Instead of the polishing tape 23, a tape-like cleaning cloth may be
mounted on at least one of the polishing head assemblies 1A, 1B,
1C, and 1D. This cleaning cloth is a cleaning tool for removing
particles or debris generated by the polishing process. In this
case, the cleaning cloth can be used for the finishing process so
as to clean the polished portion of the wafer W in the same manner
as described above. With this method, polishing and cleaning can be
performed in a shortened period of time. The tape-like cleaning
cloth may comprise a tape base, such as a PET film, and a layer of
polyurethane foam or nonwoven cloth on the tape base.

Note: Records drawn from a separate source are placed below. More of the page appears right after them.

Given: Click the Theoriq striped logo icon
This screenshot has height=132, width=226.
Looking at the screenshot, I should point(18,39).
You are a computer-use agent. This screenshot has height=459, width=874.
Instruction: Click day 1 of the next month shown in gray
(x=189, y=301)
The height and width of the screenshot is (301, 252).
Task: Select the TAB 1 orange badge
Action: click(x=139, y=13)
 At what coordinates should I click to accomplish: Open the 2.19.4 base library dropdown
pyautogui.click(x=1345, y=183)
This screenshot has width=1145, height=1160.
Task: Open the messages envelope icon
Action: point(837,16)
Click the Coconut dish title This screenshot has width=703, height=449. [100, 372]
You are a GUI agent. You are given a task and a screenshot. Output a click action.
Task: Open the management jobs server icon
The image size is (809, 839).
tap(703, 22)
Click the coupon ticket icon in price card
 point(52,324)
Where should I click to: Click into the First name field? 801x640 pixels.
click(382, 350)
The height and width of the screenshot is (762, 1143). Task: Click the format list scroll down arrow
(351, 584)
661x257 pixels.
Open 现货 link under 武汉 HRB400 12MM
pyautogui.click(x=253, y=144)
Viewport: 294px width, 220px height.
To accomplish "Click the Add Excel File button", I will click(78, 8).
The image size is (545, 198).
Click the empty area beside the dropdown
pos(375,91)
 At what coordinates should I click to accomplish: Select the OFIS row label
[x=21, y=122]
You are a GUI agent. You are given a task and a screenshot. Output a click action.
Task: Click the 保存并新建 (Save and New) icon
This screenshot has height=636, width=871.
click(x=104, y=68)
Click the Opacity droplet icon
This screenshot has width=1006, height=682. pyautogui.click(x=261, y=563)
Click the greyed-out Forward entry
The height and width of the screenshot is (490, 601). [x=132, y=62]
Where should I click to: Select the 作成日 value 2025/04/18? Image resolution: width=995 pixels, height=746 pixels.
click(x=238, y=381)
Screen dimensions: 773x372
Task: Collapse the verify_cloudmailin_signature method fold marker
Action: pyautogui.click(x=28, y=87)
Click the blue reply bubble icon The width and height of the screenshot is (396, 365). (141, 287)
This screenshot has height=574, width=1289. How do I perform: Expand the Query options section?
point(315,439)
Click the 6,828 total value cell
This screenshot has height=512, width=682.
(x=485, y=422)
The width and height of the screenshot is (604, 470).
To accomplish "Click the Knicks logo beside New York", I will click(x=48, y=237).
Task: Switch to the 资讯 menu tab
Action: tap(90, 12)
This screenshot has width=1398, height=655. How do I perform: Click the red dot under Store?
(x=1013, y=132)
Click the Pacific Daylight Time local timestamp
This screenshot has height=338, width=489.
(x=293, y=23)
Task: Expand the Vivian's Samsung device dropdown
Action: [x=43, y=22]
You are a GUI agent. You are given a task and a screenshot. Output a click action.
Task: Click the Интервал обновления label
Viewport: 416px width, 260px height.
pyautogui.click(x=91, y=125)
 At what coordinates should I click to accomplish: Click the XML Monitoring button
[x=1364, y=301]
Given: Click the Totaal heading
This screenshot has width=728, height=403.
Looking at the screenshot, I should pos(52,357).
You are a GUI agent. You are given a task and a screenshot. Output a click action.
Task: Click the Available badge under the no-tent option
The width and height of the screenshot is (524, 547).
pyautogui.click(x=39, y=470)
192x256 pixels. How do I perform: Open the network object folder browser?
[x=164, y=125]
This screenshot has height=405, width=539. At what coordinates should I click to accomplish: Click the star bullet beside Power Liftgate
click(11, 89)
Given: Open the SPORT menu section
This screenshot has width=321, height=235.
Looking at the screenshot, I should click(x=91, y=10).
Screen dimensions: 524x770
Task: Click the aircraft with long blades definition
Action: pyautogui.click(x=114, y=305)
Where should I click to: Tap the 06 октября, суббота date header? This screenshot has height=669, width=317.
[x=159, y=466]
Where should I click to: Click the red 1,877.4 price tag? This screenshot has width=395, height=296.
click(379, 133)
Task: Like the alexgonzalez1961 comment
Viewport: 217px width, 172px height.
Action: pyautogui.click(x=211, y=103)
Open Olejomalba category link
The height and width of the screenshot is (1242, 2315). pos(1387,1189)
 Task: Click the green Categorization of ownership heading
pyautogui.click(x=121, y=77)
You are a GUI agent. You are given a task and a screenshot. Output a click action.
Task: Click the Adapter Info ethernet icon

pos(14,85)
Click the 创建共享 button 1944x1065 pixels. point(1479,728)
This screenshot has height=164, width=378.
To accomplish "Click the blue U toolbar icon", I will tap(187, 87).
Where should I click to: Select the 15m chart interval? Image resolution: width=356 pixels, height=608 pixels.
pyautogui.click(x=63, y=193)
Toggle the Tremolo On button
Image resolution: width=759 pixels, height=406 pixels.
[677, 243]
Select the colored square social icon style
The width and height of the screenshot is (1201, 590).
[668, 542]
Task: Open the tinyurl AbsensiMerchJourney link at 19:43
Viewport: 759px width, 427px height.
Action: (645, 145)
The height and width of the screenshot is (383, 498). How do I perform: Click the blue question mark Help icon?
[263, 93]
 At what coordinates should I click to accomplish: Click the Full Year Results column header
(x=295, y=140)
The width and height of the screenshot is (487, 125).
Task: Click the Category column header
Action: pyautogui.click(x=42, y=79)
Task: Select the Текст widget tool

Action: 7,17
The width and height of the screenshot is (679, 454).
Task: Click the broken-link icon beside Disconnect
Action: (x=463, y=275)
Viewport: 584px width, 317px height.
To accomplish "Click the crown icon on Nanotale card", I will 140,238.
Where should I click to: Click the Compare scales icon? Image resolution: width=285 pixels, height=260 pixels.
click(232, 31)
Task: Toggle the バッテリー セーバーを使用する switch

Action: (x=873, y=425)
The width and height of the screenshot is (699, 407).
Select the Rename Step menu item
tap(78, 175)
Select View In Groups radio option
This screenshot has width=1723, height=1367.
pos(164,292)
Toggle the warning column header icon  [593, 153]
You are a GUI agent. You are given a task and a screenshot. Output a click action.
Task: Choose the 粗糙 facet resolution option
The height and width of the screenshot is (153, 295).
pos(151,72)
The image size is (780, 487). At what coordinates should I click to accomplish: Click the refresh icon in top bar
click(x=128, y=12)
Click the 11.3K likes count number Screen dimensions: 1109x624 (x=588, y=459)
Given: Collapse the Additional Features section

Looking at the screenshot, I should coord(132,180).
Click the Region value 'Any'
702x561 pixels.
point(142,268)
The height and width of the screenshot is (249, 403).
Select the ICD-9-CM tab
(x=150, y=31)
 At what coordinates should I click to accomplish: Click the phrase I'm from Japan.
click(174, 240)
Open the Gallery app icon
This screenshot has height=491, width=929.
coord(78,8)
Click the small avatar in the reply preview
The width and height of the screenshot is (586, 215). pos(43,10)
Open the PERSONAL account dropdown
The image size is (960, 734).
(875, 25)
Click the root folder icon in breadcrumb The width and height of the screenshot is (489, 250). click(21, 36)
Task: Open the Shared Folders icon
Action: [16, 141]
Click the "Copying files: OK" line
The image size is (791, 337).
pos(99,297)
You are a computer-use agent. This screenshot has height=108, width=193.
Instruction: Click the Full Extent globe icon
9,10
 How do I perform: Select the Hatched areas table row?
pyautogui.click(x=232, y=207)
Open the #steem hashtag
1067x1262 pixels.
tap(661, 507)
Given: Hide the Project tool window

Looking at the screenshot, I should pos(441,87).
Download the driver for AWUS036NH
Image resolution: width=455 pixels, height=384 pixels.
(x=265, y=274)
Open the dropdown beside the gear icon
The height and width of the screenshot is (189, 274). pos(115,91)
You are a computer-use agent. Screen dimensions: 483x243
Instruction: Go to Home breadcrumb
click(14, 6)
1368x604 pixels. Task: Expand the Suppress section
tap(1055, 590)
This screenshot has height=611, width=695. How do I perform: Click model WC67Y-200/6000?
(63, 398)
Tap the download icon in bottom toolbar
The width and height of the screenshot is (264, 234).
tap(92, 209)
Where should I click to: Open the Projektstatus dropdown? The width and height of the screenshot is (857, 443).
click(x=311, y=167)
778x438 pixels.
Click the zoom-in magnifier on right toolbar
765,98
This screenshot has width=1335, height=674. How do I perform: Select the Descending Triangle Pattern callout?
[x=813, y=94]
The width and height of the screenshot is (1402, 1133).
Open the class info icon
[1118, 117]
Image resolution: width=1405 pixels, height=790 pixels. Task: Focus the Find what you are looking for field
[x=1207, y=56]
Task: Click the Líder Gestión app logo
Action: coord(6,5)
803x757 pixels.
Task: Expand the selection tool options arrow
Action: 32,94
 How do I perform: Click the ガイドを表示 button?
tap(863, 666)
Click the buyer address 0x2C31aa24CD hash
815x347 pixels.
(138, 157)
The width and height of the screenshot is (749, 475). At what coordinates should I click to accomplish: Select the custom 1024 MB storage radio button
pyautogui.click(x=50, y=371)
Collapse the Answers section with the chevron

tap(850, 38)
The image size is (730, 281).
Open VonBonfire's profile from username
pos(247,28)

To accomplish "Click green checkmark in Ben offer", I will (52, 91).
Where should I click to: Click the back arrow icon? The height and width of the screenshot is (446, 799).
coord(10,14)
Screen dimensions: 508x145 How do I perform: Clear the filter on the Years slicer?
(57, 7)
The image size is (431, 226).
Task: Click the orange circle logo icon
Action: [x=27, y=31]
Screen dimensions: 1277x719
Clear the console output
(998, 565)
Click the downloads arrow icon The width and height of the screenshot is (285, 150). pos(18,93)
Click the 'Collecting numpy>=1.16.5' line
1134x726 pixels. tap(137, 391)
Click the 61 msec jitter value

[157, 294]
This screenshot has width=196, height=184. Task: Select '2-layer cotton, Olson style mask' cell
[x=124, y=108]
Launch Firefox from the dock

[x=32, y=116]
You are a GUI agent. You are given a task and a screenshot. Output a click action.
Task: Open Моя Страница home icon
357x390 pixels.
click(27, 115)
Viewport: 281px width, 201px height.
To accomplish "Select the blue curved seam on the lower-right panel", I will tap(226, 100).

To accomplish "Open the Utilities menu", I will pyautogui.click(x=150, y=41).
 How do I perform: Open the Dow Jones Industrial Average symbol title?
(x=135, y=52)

A polishing tape comprising a tape-like polishing cloth having a
layer of polyurethane foam or nonwoven cloth, as with the
above-mentioned tape-like cleaning cloth, may be used instead of
the polishing tape 23 having the abrasive grains. In this case, a
polishing liquid (slurry) containing abrasive grains is supplied
onto the wafer W during polishing. The slurry can be supplied onto
the upper surface of the wafer W during polishing using a slurry
supply nozzle provided in a position similar to the upper supply
nozzle 36.
FIG. 10 is a view showing a polishing sequence when performing
three-step polishing using three polishing tapes 23A, 23B, and 23C
having abrasive grains with different roughness. In the polishing
head assembly 1A, the polishing tape 23A having rough abrasive
grains is used to perform rough polishing (i.e., first polishing)
of the wafer W. Then, second polishing is started using the
polishing tape 23B having finer abrasive grains than those of the
polishing tape 23A so as to polish the portion that has been
polished by the polishing tape 23A. Then, third polishing is
started using the polishing tape 23C having finer abrasive grains
than those of the polishing tape 23B so as to perform finish
polishing of the portion that has been polished by the polishing
tape 23B. In FIG. 10, symbols T1, T2, T3, T4, T5 represent a time.
For example, at the time T3, the three polishing heads 30
simultaneously polish the wafer W.
FIG. 11A is a view showing a state in which the upper slope of the
bevel portion is being polished, and FIG. 11B is a view showing a
state in which the lower slope of the bevel portion is being
polished. In FIGS. 11A and 11B, the traveling directions of the
polishing tapes 23 are the same as each other. In this case, the
polishing tape 23 is brought into contact with the wafer W at a
position Ta, and is separated from the wafer W at a position Tb.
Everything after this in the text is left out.